WHAT TO PRODUCE | Give the data again exactly as it is written.

DATASET RECORDS |
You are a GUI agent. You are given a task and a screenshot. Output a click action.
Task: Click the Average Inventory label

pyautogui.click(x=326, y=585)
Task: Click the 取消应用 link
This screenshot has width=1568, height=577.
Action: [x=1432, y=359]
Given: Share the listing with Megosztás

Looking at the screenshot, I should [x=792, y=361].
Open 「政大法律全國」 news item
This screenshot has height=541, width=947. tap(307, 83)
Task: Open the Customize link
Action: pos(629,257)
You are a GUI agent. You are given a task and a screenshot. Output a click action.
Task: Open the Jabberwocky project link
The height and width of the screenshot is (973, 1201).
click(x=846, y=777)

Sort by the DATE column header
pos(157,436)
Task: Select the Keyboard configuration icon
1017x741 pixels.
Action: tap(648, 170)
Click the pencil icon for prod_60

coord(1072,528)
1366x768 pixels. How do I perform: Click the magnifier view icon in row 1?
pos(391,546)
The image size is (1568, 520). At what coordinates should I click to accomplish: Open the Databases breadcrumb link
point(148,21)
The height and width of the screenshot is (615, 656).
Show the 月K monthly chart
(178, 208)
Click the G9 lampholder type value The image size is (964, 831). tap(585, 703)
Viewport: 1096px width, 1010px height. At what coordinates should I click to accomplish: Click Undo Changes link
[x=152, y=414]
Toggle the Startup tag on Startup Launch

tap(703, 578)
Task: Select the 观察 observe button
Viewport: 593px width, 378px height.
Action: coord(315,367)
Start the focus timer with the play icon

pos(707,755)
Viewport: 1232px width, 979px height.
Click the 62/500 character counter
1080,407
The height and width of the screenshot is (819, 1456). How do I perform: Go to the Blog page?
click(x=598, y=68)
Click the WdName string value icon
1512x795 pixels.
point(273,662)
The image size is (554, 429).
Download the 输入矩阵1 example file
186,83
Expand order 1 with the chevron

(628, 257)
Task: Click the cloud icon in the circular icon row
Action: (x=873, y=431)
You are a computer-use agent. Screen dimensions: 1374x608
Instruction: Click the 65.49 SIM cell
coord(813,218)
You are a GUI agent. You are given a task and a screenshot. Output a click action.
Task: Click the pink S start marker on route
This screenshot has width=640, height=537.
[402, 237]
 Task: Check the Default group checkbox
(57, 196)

ANSWER TO THE PROBLEM |
You are a GUI agent. You are given a task and a screenshot. Output a click action.
Task: Click the Average Inventory label

pyautogui.click(x=326, y=585)
Task: Click the 取消应用 link
This screenshot has width=1568, height=577.
Action: [x=1432, y=359]
Given: Share the listing with Megosztás

Looking at the screenshot, I should [x=792, y=361].
Open 「政大法律全國」 news item
This screenshot has height=541, width=947. tap(307, 83)
Task: Open the Customize link
Action: pos(629,257)
You are a GUI agent. You are given a task and a screenshot. Output a click action.
Task: Open the Jabberwocky project link
The height and width of the screenshot is (973, 1201).
click(x=846, y=777)

Sort by the DATE column header
pos(157,436)
Task: Select the Keyboard configuration icon
1017x741 pixels.
Action: tap(648, 170)
Click the pencil icon for prod_60

coord(1072,528)
1366x768 pixels. How do I perform: Click the magnifier view icon in row 1?
pos(391,546)
The image size is (1568, 520). At what coordinates should I click to accomplish: Open the Databases breadcrumb link
point(148,21)
The height and width of the screenshot is (615, 656).
Show the 月K monthly chart
(178, 208)
Click the G9 lampholder type value The image size is (964, 831). tap(585, 703)
Viewport: 1096px width, 1010px height. At what coordinates should I click to accomplish: Click Undo Changes link
[x=152, y=414]
Toggle the Startup tag on Startup Launch

tap(703, 578)
Task: Select the 观察 observe button
Viewport: 593px width, 378px height.
Action: coord(315,367)
Start the focus timer with the play icon

pos(707,755)
Viewport: 1232px width, 979px height.
Click the 62/500 character counter
1080,407
The height and width of the screenshot is (819, 1456). How do I perform: Go to the Blog page?
click(x=598, y=68)
Click the WdName string value icon
1512x795 pixels.
point(273,662)
The image size is (554, 429).
Download the 输入矩阵1 example file
186,83
Expand order 1 with the chevron

(628, 257)
Task: Click the cloud icon in the circular icon row
Action: (x=873, y=431)
You are a computer-use agent. Screen dimensions: 1374x608
Instruction: Click the 65.49 SIM cell
coord(813,218)
You are a GUI agent. You are given a task and a screenshot. Output a click action.
Task: Click the pink S start marker on route
This screenshot has width=640, height=537.
[402, 237]
 Task: Check the Default group checkbox
(57, 196)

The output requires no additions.